L’art du vitrail
Le vitrail consiste à sertir dans un réseau de plomb soudé des pièces de verre découpées. La composition repose autant sur le tracé que sur les qualités propres de chaque verre – couleur, transparence, texture et relief – qui modulent la lumière et transforment l’espace.
Pour ces paravents, la vitrailliste Sophie Toporkoff assemble des verres en tons battus soufflés par la Verrerie de Saint-Just, fondée en 1826, qui fournit toujours créateurs contemporains et restaurateurs du patrimoine. Les panneaux de verre sont ensuite sertis et intégrés à des structures en frêne massif réalisées par le menuisier d’art et Meilleur Ouvrier de France Louis Monier.
Le dessin
Chaque paravent est d’abord conçu à travers des croquis, des plans à l’échelle et des maquettes. Ce travail permet de définir les proportions, la composition, le réseau de plomb et la forme de chaque pièce de verre.

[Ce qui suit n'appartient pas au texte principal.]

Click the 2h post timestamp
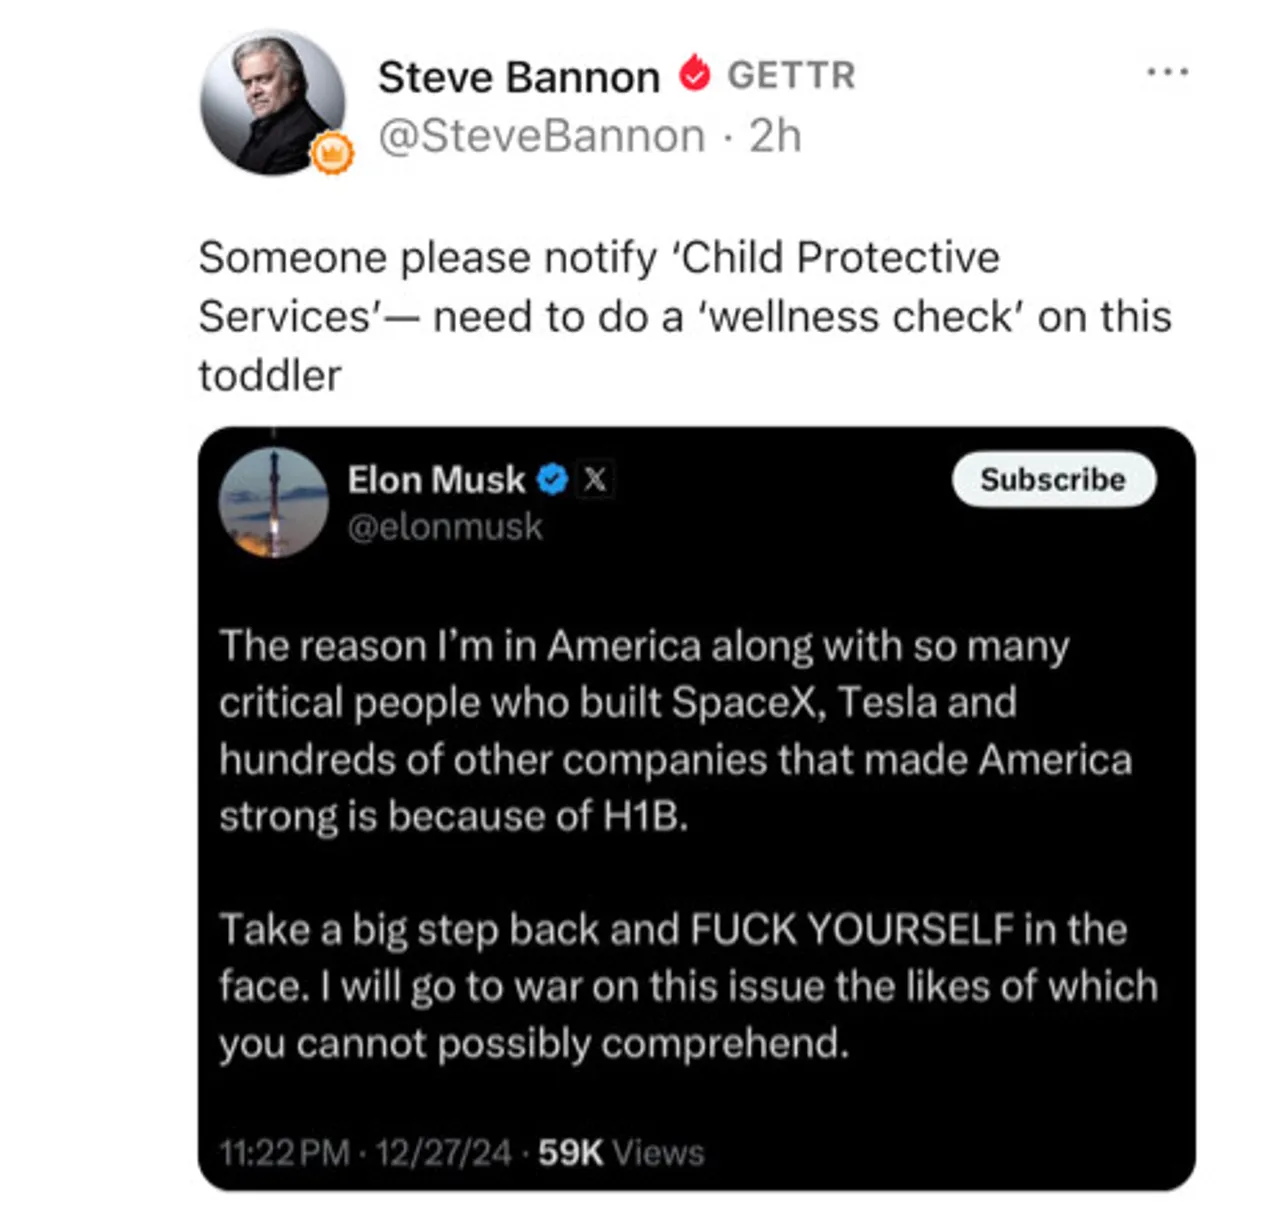Screen dimensions: 1266x1216 (775, 136)
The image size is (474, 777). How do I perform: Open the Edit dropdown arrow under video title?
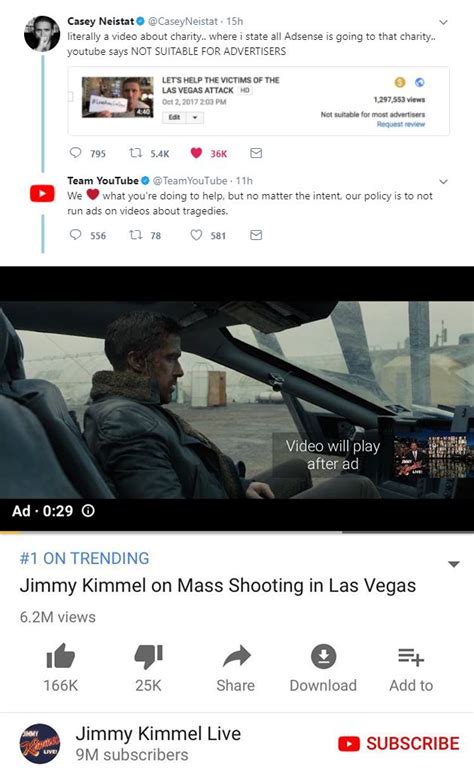195,117
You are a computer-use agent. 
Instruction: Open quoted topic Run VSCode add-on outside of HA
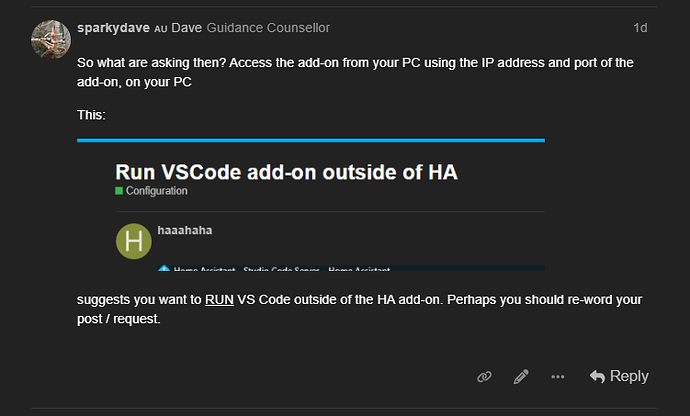pyautogui.click(x=286, y=171)
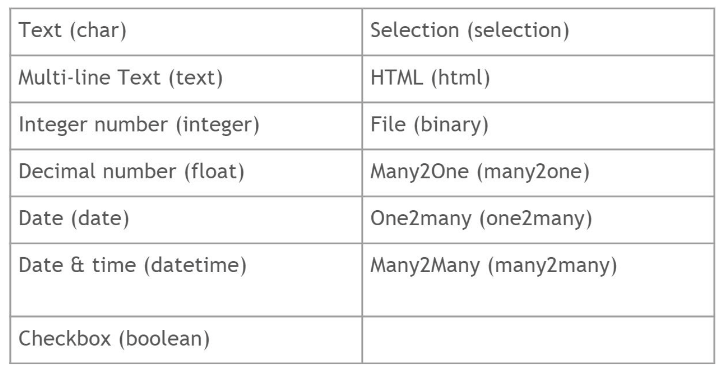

Ces documents servent ensuite de guide à Sophie tout au long de la fabrication.


Choix des verres
Chaque pièce est découpée dans un verre soufflé fabriqué par Verrerie de Saint-Just. Teinté dans la masse lors de sa fabrication, le verre possède une couleur, une texture et une transparence qui lui sont propres. Chaque feuille est selectionnée en fonction de la lumière et des effets recherchés.



Imposition des gabarit
À partir du dessin, chaque pièce est transformée en gabarit puis positionnée sur les feuilles de verre. Sophie choisit soigneusement leur emplacement afin de tirer parti des variations de couleur, de texture et de transparence propres à chaque plaque. Avant même la découpe, cette étape influence l’aspect final du vitrail.

Découpe du verre
À partir du dessin, Sophie découpe individuellement chaque élément avec un coupe-verre. Les formes doivent être parfaitement ajustées avant l’assemblage.


Le meulage
Cette étape permet de corriger les légères irrégularités de la coupe, d’obtenir un ajustement parfait entre les pièces et de garantir leur bonne insertion dans les baguettes de plomb.



Le sertissage
Chaque morceau de verre est inséré dans une baguette de plomb en forme de H. Une fois les pièces en place, les ailes du plomb sont délicatement rabattues contre le verre afin de le maintenir fermement. Ce réseau de plomb assure la solidité du vitrail tout en devenant une partie essentielle de son dessin.



Le soudure
Aux intersections, les baguettes de plomb sont soudées à l’étain. Cette étape est complétée par un masticage final qui permet de rendre le panneau rigide et durable.

Un des panneaux du paravent CONTREPOINT A, désormais achevé, s’apprête à rejoindre l’atelier de Louis Monnier pour être intégré à sa structure en frêne massif.